Compared to those receiving standard care (n = 111), patients in the intervention group (n = 114) reported significantly fewer days in which they experienced objective binge-eating episodes (β = -0.66) at 52 weeks.
This group also logged higher remission rates than the controls (56.75 versus 30%), “suggesting that the effects of the intervention continued to facilitate changes within the follow-up period that were not observed among those who received standard care,” Hildebrandt said. Reclassifying all missing reports as treatment failures also yielded a similar remission rate ratio (33.3% versus 10.8%).
Further, the researchers noted similar remission rate improvements in regard to patients’ compensatory behaviors such as vomiting, laxative use or excessive exercise; various eating disorder symptoms; and clinical impairment. No significant difference in quality of life was observed at the end of the follow-up period.
HOW IT WAS DONE
Between April 2016 and March 2017, researchers enrolled Kaiser Permanente Northwest members aged 18 to 55 years. Those eligible were mailed a study brochure that referred to an online questionnaire, with those indicating loss-of-control eating at least once per month screened over the phone to determine whether they met the study criteria for objective binge episodes.
The intervention consisted of telephone coaching sessions with a Kaiser Permanente Northeast-employed health coach, once per week until week four, and then biweekly until week 12. Alongside these the researchers provided a CBT-guided self-help book and the Noom Monitor smartphone app, a customizeable self-monitoring system that lets users log their meals and behaviors. The participants were provided with instructions on how to use this app, while their coaches could monitor their progress through a provider dashboard.
Of note, standard care at Kaiser Permanente Northwest did not consist of any services specific to binge-eating disorder, but “unrestricted access to clinical resources within the health plan.”
Researchers assessed the patients at baseline, and at weeks four, eight, 12, 26 and 52 using several questionnaire assessments of primary and secondary outcomes of interest.
THE LARGER TREND
A handful of studies and pilots have looked at the ways in which digital behavioral health tools and telemedicine can promote healthier lifestyles. A 2018 study in the Journal of Telemedicine and Telcare, for instance, found weekly telemedicine sessions to significantly assist obese patients trying to lose weight.

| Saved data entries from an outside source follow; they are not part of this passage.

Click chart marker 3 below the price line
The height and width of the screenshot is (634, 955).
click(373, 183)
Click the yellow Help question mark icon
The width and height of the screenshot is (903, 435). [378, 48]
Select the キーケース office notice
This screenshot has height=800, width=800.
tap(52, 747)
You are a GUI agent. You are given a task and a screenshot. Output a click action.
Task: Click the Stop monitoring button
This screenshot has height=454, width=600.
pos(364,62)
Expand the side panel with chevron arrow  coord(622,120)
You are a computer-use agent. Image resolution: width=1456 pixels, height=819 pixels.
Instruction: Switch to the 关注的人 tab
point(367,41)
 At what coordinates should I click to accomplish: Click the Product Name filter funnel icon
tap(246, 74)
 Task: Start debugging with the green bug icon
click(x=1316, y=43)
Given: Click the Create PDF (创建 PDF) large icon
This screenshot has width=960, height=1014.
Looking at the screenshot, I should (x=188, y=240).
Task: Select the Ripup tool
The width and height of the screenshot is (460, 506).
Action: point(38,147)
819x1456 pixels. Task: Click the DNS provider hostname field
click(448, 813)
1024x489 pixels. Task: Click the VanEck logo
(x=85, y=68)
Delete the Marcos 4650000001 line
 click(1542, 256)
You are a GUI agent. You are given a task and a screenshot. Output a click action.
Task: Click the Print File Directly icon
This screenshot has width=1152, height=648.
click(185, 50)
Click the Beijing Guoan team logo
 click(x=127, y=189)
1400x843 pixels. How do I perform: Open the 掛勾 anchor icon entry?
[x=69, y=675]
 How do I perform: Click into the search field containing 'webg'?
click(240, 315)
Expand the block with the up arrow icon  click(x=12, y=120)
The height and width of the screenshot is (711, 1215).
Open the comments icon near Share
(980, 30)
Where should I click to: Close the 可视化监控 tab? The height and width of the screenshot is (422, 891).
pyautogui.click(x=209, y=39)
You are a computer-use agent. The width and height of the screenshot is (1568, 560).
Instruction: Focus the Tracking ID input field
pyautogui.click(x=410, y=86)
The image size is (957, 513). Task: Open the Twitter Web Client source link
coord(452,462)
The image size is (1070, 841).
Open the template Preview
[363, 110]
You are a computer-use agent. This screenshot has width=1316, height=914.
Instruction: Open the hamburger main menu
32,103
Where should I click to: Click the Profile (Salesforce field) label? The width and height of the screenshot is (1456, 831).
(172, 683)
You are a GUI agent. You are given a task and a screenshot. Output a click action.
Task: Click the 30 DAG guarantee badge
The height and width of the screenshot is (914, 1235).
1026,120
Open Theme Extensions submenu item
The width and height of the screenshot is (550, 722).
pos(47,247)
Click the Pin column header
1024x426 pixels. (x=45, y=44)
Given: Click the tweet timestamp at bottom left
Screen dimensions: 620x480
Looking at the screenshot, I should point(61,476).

Another in the Journal of Internal Medicine highlighted described similar benefits from a hybrid CBT counseling and online behavior change support system.
Noom, for its part, made headlines in May of last year with the announcement of a $58 million fundraise to support Noom Weight Loss Coach, its current signature product.
“Scaling and implementing empirically supported interventions have become an important priority across mental health conditions and our study shows that CBT-[guided self-help] via telemedicine is effective and scalable as an intervention for binge eating disorders,” Hildebrandt said.